- Portrait of Christina
- Born: May 1, 1985 Okinawa Prefecture, Japan
- Died: June 12, 1998 (aged 13) Seaside, California, U.S.
- Cause of death: Homicide of undetermined etiology
- Body discovered: January 12, 1999, Fort Ord, Monterey County, California, U.S.
- Known for: Murder victim

= Murder of Christina Marie Williams =

1998 child murder in Seaside, California

Christina Marie Williams (May 1, 1985 – June 12, 1998) was a 13-year-old American girl who was kidnapped, raped, and murdered by Charles Allen Holifield in Seaside, California, on June 12, 1998, while walking her dog, Greg, in an area of Fort Ord.

==Life==
Williams was born in Okinawa Prefecture, Japan, to a Filipino mother and an American father who was a chief petty officer in the United States Navy. She attended Fitch Middle School in Seaside, California, at the time of her abduction. Before moving to California, Williams and her family lived at Yokosuka Naval Base in Japan. It was the first time the family had lived in the mainland United States.

==Kidnapping==
Williams left her home at around 7:30 p.m. PDT. Greg returned home an hour later trailing his leash. The case attracted widespread, national media attention.

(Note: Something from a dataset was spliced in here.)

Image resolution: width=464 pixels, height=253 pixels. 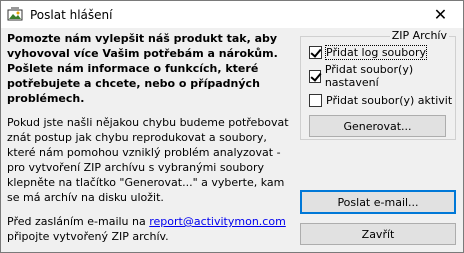 I want to click on add-log-files-checkbox-box, so click(x=316, y=52).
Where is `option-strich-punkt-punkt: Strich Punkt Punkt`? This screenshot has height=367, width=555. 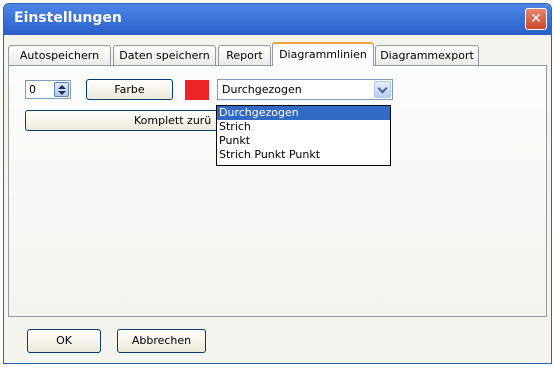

Exactly seven months later, on January 12, 1999, a body was found on the former Fort Ord Army base about 3 miles from the Williams' home. The remains were positively identified as those of Christina Williams. The area where she was found had been searched previously, but nothing had been found. Erica Murphy, the person who found Williams' body, was a botanist from the University of California, Santa Cruz who was conducting a scientific survey.

Sketches of people suspected of the abduction, a man in his late teens and one in his early twenties, were widely released in the media but they did not help in identification of the suspects.

==Aftermath==
Several celebrities, including Clint Eastwood, Mariah Carey, and Reggie Jackson, made a public service announcement for Williams. Her case was also aired on America's Most Wanted. Williams was survived by her parents and two siblings. Many people, including Williams' former friends in Japan, were affected by her abduction. Her family later moved to Florida. Investigators focused their efforts on finding a 1980s Mercury Monarch or Ford Granada car. In 2006, the still-open case was featured on CNNs Anderson Cooper 360°. Up to US$100,000 has been offered for information leading to those responsible for her death.

The City of Marina erected a memorial in Williams' honor located at 15520 Imjin Road, across from Preston Park. At the University of California, Berkeley a scholarship in her name was established by a philanthropist.

The case was profiled on ID's On the Case with Paula Zahn, in an episode titled Christina's Story.

==Suspect and arrest==
Charles Holifield, a suspect in Williams' murder, was in prison for attempted kidnapping and raping teenage girls. In 2011, an ex-girlfriend of Holifield recanted an alibi for Holifield she made in 1998, saying she had previously been threatened with harm if she withdrew it. In 2016, DNA found on Williams' clothing matched Holifield's DNA. On April 6, 2017, the District Attorney of Monterey County announced that Holifield would be arrested and charged with the murder. A death penalty trial for Holifield was originally set for October 2019 but was delayed. In December 2019, Holifield waived his right to a trial by jury, in order to remove the possibility of receiving the death penalty; in addition Holifield waived his rights to writs and appeals. On March 2, 2020, the non-jury trial began; on March 16, the defense team began their portion of the trial. On March 20, Judge Pamela Butler found Holifield guilty of the murder of Williams, with two special circumstances; he was sentenced to life imprisonment without the possibility of parole.